The circadian clock is an endogenous and self-sustained oscillator that anticipates daily environmental cycles and coordinates physiology accordingly. While rhythmic gene expression of circadian genes is well-described in populations of cells, the single-cell mRNA dynamics of multiple core-clock genes remain largely unknown. Here we use single molecule fluorescence in-situ hybridization (smFISH) at multiple time points to measure pairs of core-clock transcripts, Rev-erb! (Nr1d1), Cry1 and Bmal1, in mouse fibroblasts at single-molecule resolution. The mean mRNA level oscillates over 24 hours for all three genes, but mRNA numbers show considerable spread between cells. While transcript number scales with cell size for all genes, gene-to-gene correlations of mRNA number depends on the gene pair. To account for these features of the data, we develop a probabilistic model for multivariate smFISH mRNA counts that quantifies changes in transcriptional bursting across genes and over circadian time. We identify a mixture model of negative binomials as the preferred model of the mRNA count distributions, which accounts for cell-to-cell heterogeneity, notably in cell size.

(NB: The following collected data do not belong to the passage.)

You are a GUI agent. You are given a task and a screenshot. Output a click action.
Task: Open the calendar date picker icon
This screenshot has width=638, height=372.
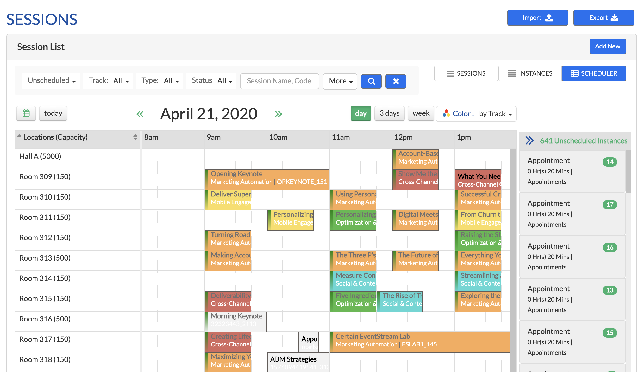pos(26,113)
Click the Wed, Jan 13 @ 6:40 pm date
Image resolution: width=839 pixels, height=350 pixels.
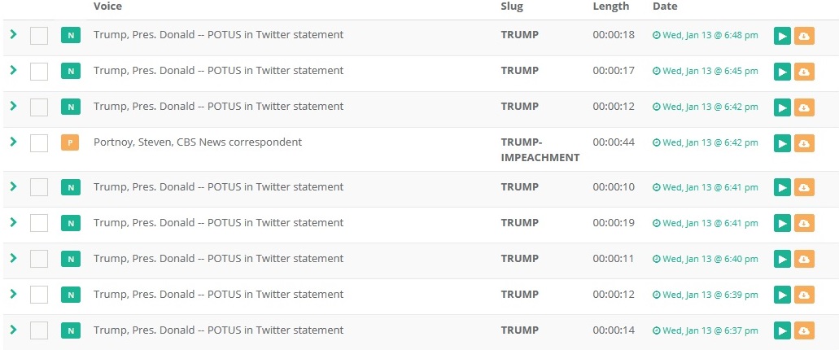pos(706,259)
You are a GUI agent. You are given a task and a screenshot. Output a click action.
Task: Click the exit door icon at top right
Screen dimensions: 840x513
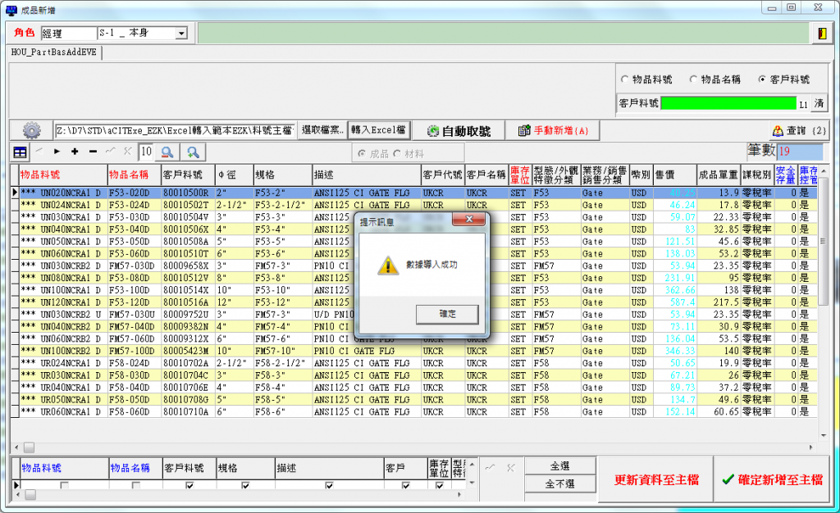[821, 33]
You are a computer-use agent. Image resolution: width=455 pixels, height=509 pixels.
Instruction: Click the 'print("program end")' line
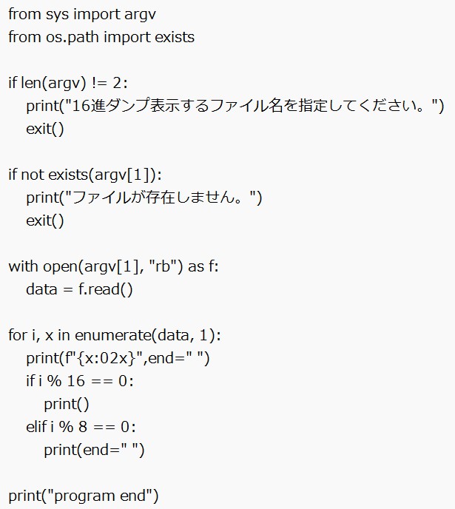[x=84, y=496]
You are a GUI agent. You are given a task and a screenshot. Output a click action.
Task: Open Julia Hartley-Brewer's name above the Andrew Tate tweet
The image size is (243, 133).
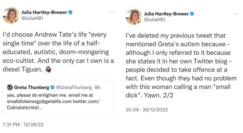[45, 12]
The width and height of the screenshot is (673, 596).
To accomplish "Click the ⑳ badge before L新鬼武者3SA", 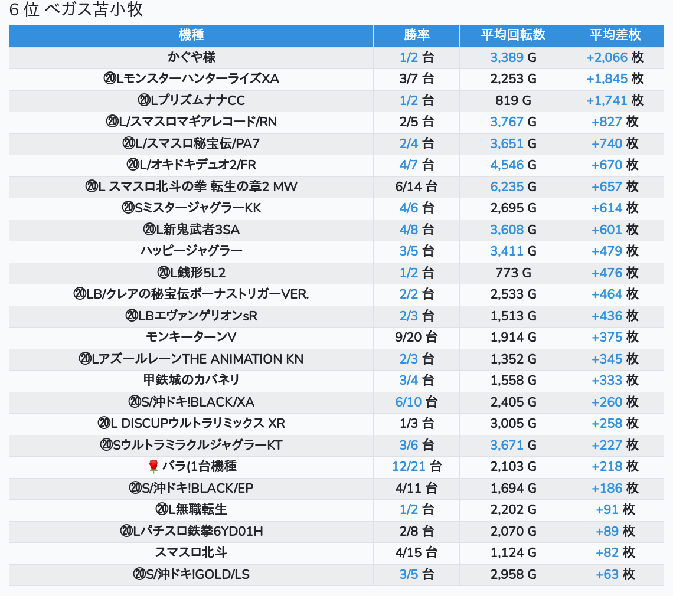I will 149,230.

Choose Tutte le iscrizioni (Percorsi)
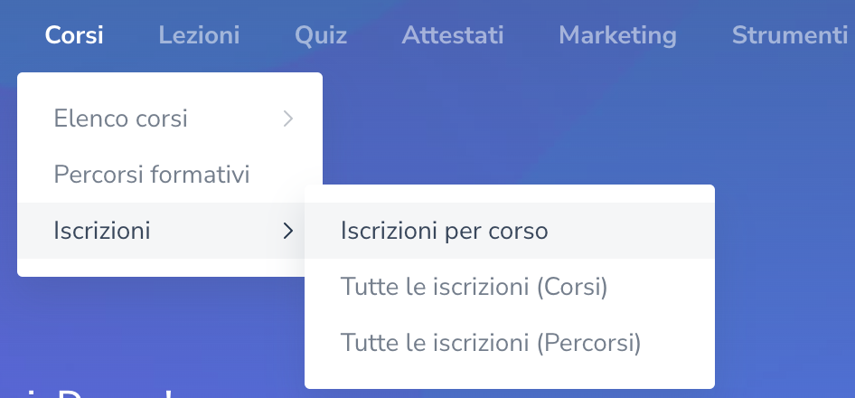pyautogui.click(x=491, y=343)

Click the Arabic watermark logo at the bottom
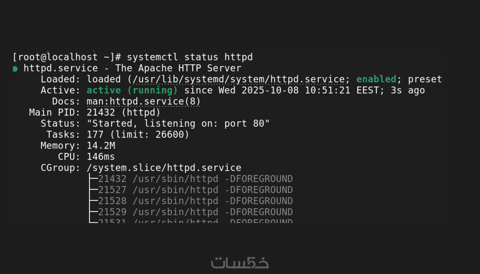pyautogui.click(x=240, y=263)
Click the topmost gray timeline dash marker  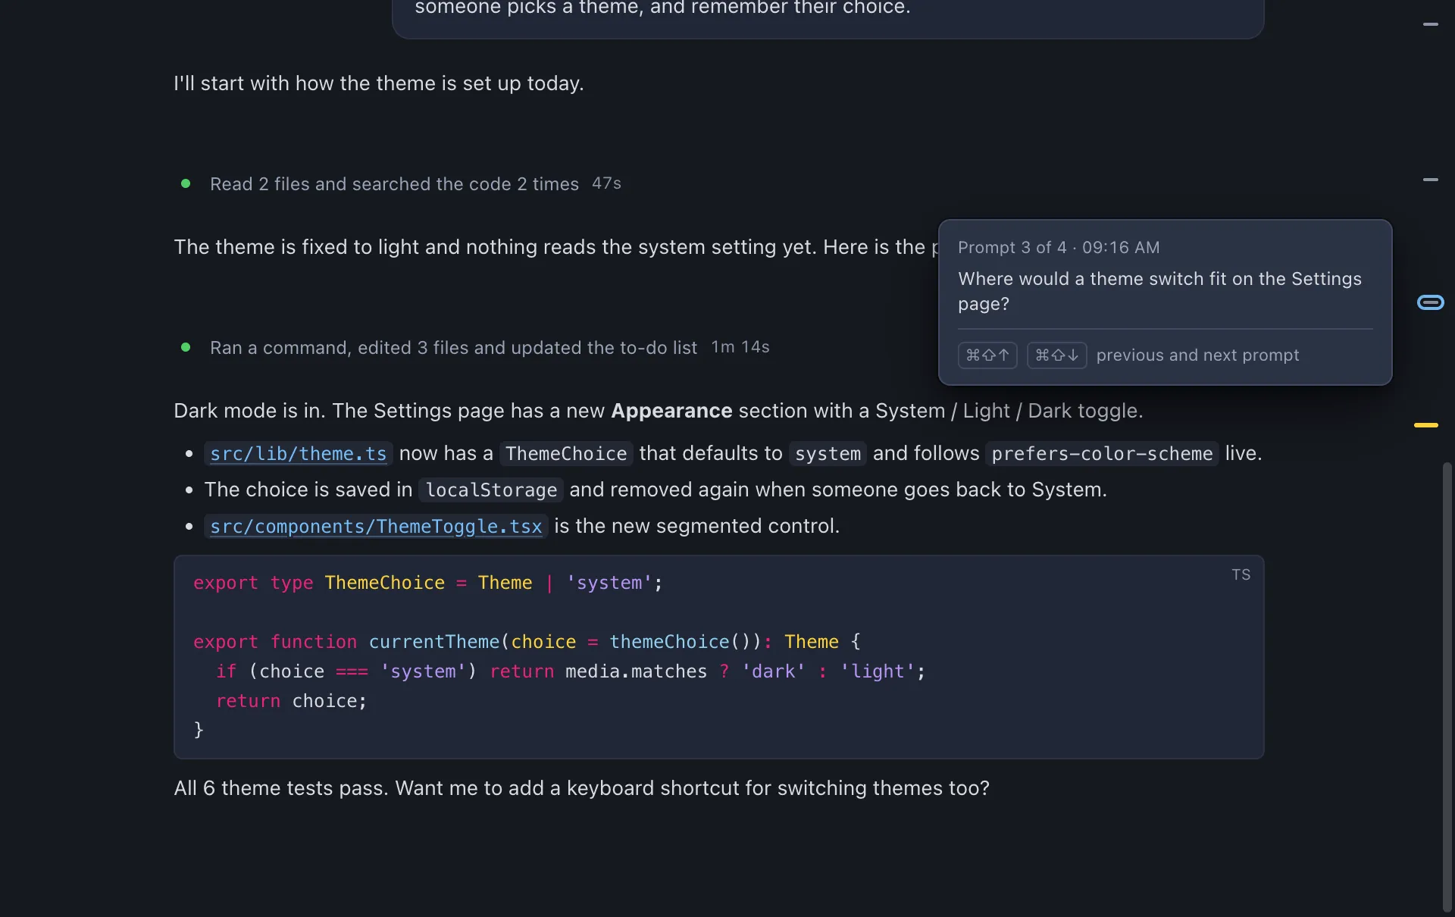pos(1430,24)
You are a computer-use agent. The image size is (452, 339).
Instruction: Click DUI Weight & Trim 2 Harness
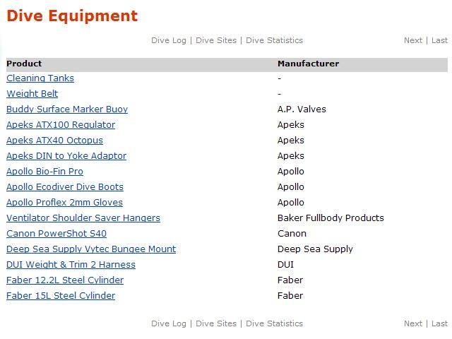(71, 265)
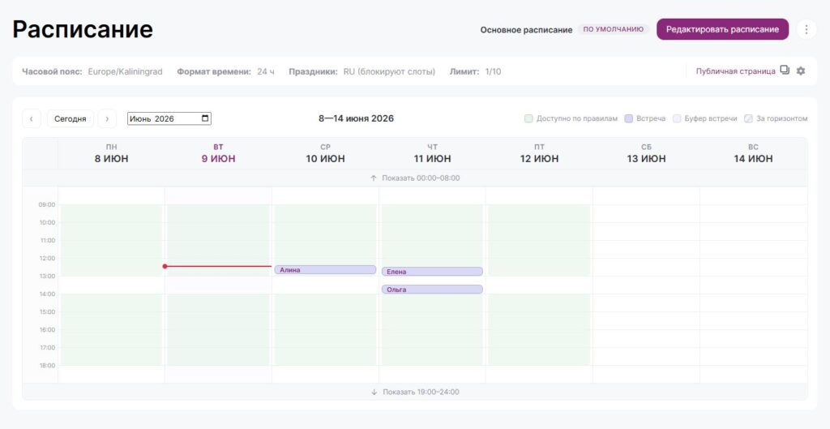Click the За горизонтом legend swatch

(x=748, y=118)
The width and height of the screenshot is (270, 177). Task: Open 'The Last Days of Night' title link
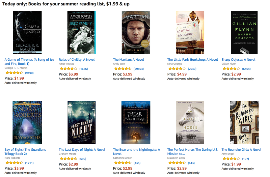coord(82,150)
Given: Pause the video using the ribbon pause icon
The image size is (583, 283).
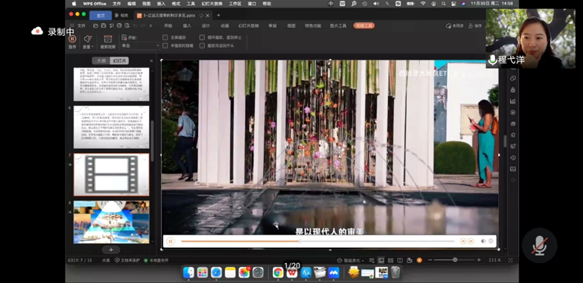Looking at the screenshot, I should point(72,39).
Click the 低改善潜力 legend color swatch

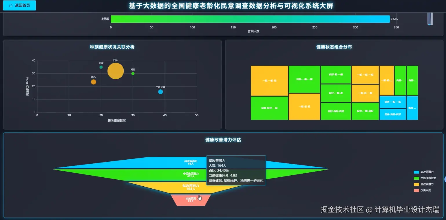(417, 184)
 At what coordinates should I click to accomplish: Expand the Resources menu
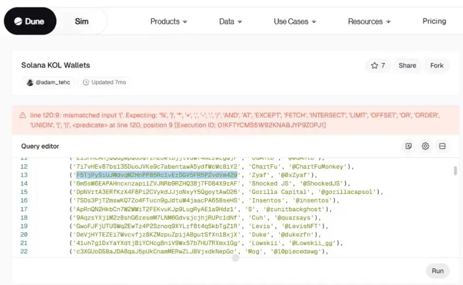369,21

The paired count data and modelling allows the decomposition of mRNA variability into distinct noise sources, showing that circadian clock time contributes only a small fraction of the total variability in mRNA number between cells. Thus, our results highlight the intrinsic biological challenges in estimating circadian phase from single-cell mRNA counts and suggest that circadian phase in single cells is encoded post-transcriptionally.